After being modified to use dynamic memory management, the function interface is
likely to change to either:

char *f(const char *s1, const char *s2);
or
void f(char **t, const char *s1, const char *s2);

because the function needs to change from a function where the caller passes in a pointer
to the array to hold the result to a function that dynamically allocates an array to hold the
result and then pass it back to the caller either as a return value or a pointer parameter.

A much larger interface cost in the dynamic memory solution is that the caller of function
f now is responsible for freeing the memory allocated by f. In the general case, this is a
much harder and error-prone problem to solve. The recent interest in garbage-collecting
languages attests to this.

There is no magic bullet in security remediation. Both the bounds-checking approach
and the dynamic memory approach in general require API and ABI changes.

"This is cumbersome to write... The version using the proposed
interfaces has exactly the same problem"

--- TO-DO LIST ---
(a) Reproduce the section of the dynamic memory text that runs from "A much larger" down to "attests to this.", matching it word for word.
(b) Write out the part of the records running from the line containing "Identify the location of the" down to the end of the records, character for character.

--- RECORDS ---
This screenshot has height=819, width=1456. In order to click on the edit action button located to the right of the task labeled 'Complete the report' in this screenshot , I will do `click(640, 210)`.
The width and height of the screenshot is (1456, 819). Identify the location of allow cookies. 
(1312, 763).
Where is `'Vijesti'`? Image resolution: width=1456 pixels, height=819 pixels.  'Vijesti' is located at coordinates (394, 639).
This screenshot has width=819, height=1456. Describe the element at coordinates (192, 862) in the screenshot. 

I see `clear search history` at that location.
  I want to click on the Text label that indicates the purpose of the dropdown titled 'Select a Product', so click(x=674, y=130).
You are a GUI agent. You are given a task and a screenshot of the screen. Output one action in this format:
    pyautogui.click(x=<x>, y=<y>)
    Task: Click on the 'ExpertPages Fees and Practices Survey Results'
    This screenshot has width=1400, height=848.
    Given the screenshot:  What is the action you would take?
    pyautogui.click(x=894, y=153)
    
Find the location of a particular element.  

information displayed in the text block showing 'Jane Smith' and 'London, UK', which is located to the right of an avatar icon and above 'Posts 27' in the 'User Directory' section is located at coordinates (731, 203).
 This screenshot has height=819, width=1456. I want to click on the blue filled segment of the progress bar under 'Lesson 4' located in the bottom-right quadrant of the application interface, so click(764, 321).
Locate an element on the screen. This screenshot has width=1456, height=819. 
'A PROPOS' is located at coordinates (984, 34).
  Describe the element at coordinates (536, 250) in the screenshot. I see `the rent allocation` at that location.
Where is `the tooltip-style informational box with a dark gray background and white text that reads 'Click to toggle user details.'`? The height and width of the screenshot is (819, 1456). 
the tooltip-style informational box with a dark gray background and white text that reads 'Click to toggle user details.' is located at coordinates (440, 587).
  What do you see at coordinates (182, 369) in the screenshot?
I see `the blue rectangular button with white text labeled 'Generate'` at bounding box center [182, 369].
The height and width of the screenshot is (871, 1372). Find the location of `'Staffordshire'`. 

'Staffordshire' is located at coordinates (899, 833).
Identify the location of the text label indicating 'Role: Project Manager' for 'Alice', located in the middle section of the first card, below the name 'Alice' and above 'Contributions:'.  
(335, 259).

--- WORKED ANSWERS ---
(a)
A much larger interface cost in the dynamic memory solution is that the caller of function
f now is responsible for freeing the memory allocated by f. In the general case, this is a
much harder and error-prone problem to solve. The recent interest in garbage-collecting
languages attests to this.

(b)
Identify the location of the text label indicating 'Role: Project Manager' for 'Alice', located in the middle section of the first card, below the name 'Alice' and above 'Contributions:'.  
(335, 259).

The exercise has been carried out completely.